Site icon swarb.co.uk

Roult v North West Strategic Health Authority: CA 20 May 2009

The parties had settled a personal injury claim, on the basis as expected that the claimant would be provided with accommodation by the local authority. It later turned out that accommodation would not be provided, and he returned to court to request that the order be amended. He now appealed refusal of an order.
Held: The court did not have jurisdiction to vary a settlement later undermined by an unexpected event. The order had been a final disposal of the action, and it was not in the interests of vulnerable parties generally to allow the variation of such orders. Rule 3.1(7) could not be used for this purpose.
Hughes LJ concluded: ‘I agree that in its terms the rule is not expressly confined to procedural orders. Like Patten J in the Ager-Hanssen case [2003] EWHC 140 I would not attempt any exhaustive classification of the circumstances in which it may be proper to invoke it. I am however in no doubt that CPR r 3.1(7) cannot bear the weight which Mr Grime’s argument seeks to place upon it. If it could, it would come close to permitting any party to ask any judge to review his own decision and, in effect, to hear an appeal from himself, on the basis of some subsequent event. It would certainly permit any party to ask the judge to review his own decision when it is not suggested that he made any error. It may well be that, in the context of essentially case management decisions, the grounds for invoking the rule will generally fall into one or other of the two categories of (i) erroneous information at the time of the original order or (ii) subsequent event destroying the basis on which it was made. The exigencies of case management may well call for a variation in planning from time to time in the light of developments. There may possibly be examples of non-procedural but continuing orders which may call for revocation or variation as they continue-an interlocutory injunction may be one. But it does not follow that wherever one or other of the two assertions mentioned (erroneous information and subsequent event) can be made, then any party can return to the trial judge and ask him to reopen any decision. In particular, it does not follow, I have no doubt, where the judge’s order is a final one disposing of the case, whether in whole or in part. And it especially does not apply where the order is founded upon a settlement agreed between the parties after the most detailed and highly skilled advice. The interests of justice, and of litigants generally, require that a final order remains such unless proper grounds for appeal exist.’

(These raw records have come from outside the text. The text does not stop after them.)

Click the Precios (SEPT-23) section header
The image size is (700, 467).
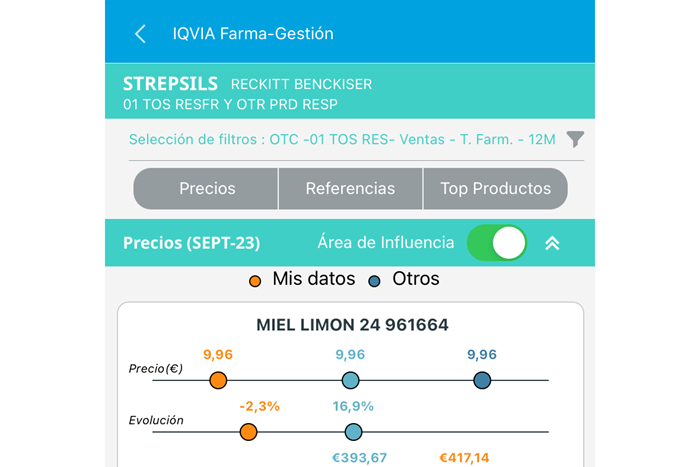point(192,243)
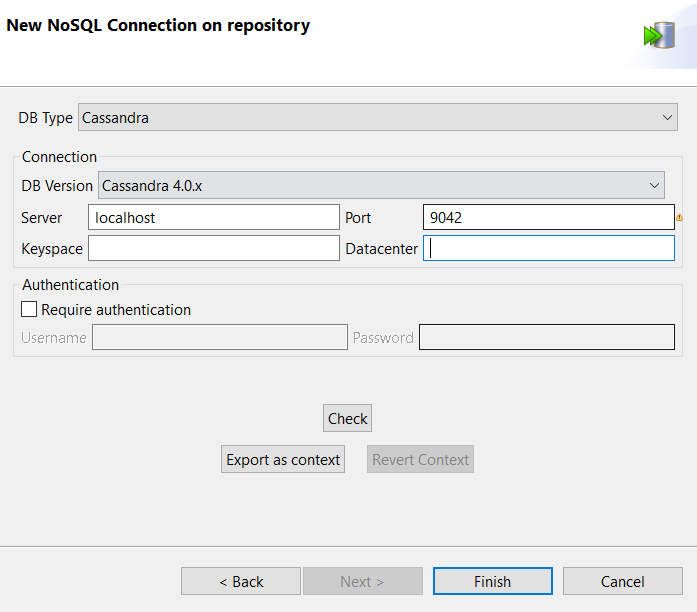The height and width of the screenshot is (612, 697).
Task: Click the Password text box
Action: (x=546, y=337)
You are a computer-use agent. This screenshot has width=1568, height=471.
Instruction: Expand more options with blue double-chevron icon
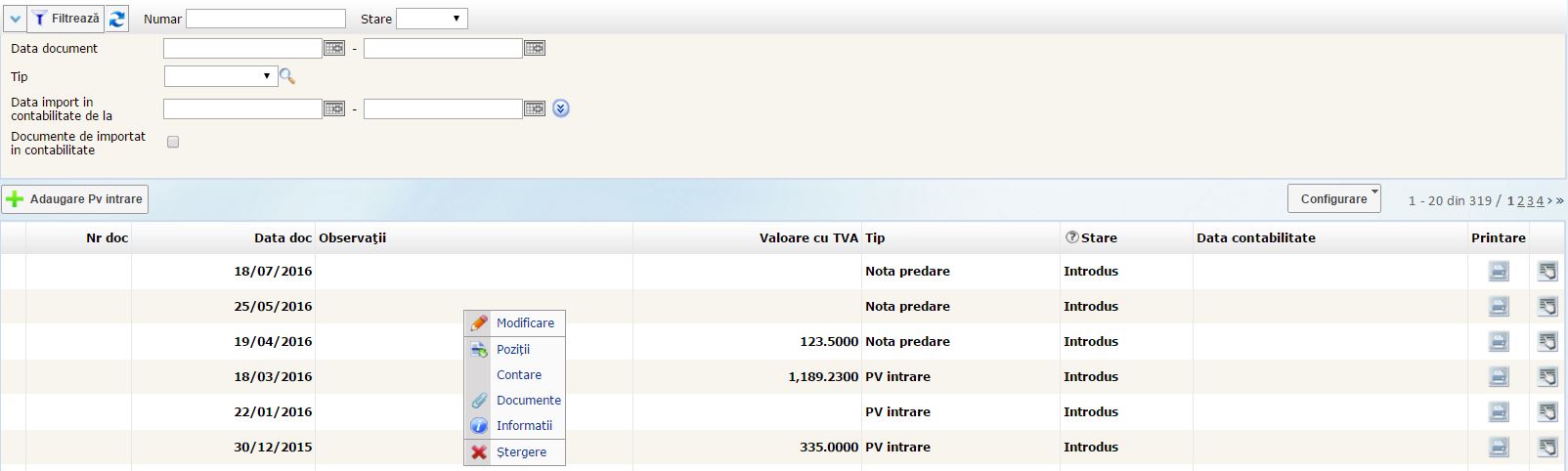(560, 108)
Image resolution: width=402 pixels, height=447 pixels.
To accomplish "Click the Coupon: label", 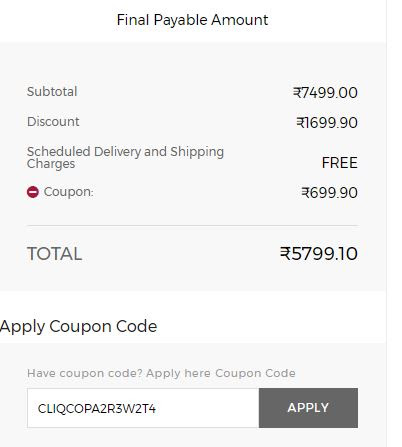I will pos(69,192).
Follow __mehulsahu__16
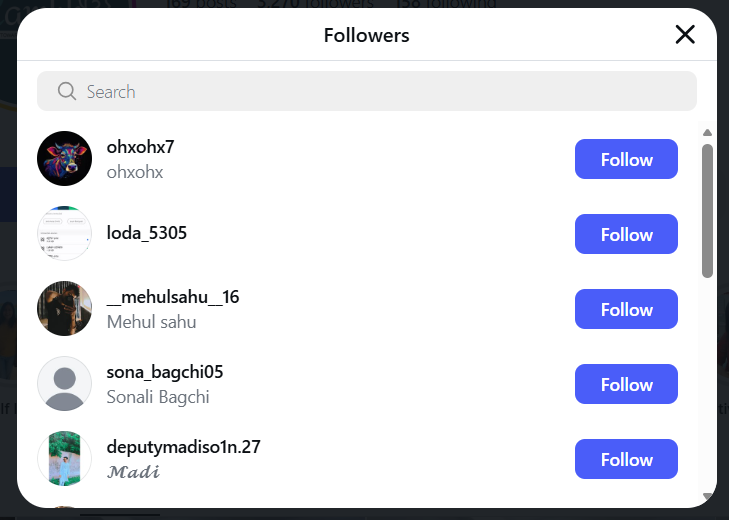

Lord Justice Carnwath, Lady Justice Smith and Lord Justice Hughes
[2009] EWCA Civ 444, [2010] 1 WLR 487, [2009] LS Law Medical 383, [2009] PIQR P18
Bailii, Times
Civil Procedure Rules 3.1
England and Wales
Citing:
CitedPearlman v Keepers and Governors of Harrow School CA 14-Jul-1978
The court considered the finality of decision of a county court judge regarding the interpretation of the phrase ‘structural alteration’ in the 1974 Act. Paragraph 2 (2) of Schedule 8 provided that the determination of the county court judge ‘shall . .
Citedde Lasala v de Lasala PC 4-Apr-1979
No Revisiting of Capital Claim after Compromise
(Hong Kong) Where capital claims are compromised in a once-for-all court order they cannot be revisited or reissued in the absence of a substantial mistake. Capital orders are ‘once-for-all orders’. The legal effect of the order derives not from the . .
CitedBarder v Caluori HL 2-Jan-1987
In divorce proceedings, the husband had transferred his interest in the matrimonial home to the wife who had been awarded care and control of the two children of the family. The order was made on 20 February 1985 and on 25 March the wife unlawfully . .
ApprovedLloyds Investment (Scandinavia) Ltd v Ager-Hanssen ChD 15-Jul-2003
The defendant sought a variation under Part 3.1(7) of an order setting aside an earlier judgment in default of defence, on terms requiring a substantial payment into court with which the defendant, who was a litigant in person, had not complied.
Cited by:
CitedKojima v HSBC Bank Plc ChD 22-Mar-2011
The defendant had been found to owe money to the bank. In order to avoid damaging his career he agreed to execute a charge to secure the judgment. He now sought release from that order, and to withdraw his admission of the debt. He had acted in . .
CitedCS v ACS and Another FD 16-Apr-2015
Rule Against Appeal was Ultra Vires
W had applied to have set aside the consent order made on her ancillary relief application accusing the husband of material non-disclosure. She complained that her application to have the order varied had been refused on the ground that her only . .

Lists of cited by and citing cases may be incomplete.